Abstract

The Pliocene–Pleistocene Lake Tecopa beds present a well-documented example of authigenic silicate diagenesis in an ancient saline, alkaline lake environment. Controls on authigenic mineral formation and distributions were investigated in nine stratigraphic sections aligned along a north-south transect in the Tecopa basin. Specifically, potential depositional and hydrologic controls on mineral assemblages and distributions were addressed by correlating detailed sedimentological data and basin hydrology with authigenic mineral facies distributions.

Deposition occurred within the Lake Tecopa basin in environments ranging from alluvial and eolian around the basin margin to lake margin, mudflat, and shallow and perennial lacustrine in the basin center. The authigenic silicate minerals include trioctahedral smectite, phillipsite, clinoptilolite, opal C-T (cristobalite-tridymite), potassium feldspar, illite, albite, and searlesite, as well as many other minor or less commonly observed phases.
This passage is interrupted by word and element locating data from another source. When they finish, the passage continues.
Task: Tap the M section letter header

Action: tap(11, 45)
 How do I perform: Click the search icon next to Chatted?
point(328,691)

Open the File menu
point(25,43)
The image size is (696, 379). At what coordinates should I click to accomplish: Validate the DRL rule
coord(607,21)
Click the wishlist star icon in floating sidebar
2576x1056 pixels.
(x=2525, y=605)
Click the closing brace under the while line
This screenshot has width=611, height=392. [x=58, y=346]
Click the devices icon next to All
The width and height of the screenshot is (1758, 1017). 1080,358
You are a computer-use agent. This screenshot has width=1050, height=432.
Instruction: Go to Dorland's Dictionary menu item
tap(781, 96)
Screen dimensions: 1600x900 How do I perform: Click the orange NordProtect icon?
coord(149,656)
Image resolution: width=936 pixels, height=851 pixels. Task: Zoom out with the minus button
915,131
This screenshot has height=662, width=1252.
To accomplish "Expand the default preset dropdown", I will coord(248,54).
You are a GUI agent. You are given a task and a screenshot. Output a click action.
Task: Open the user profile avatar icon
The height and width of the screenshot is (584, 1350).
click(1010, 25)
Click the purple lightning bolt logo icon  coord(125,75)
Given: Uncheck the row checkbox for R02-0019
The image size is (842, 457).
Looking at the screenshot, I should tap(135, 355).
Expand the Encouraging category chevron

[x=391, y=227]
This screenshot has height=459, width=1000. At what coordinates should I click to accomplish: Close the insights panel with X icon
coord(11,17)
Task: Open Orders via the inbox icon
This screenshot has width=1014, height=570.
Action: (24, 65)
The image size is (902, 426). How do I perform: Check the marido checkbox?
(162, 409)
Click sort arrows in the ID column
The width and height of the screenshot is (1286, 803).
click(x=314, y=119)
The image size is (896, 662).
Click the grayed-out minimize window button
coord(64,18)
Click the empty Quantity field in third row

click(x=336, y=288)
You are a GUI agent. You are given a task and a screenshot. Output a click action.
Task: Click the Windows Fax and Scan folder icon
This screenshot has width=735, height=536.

Authigenic mineral distributions along the margin of the basin are strongly controlled by sediment composition (primarily tuffaceous component) and lake-level variations. Authigenic mineral compositions in the center of the basin are dominated by feldspar, illite, and searlesite, and are less influenced by sediment composition or short-term changes in lake level. The authigenic silicate mineral composition in the central part of the basin is interpreted to be a result of chemical interaction with a saline, alkaline brine that moved in accord with lake-level changes and induced density-driven circulation. The results suggest that distributions of authigenic silicate minerals in saline, alkaline lake deposits are complexly related to depositional and hydrologic processes and may be of limited utility in resolving lake-level changes in ancient lacustrine systems.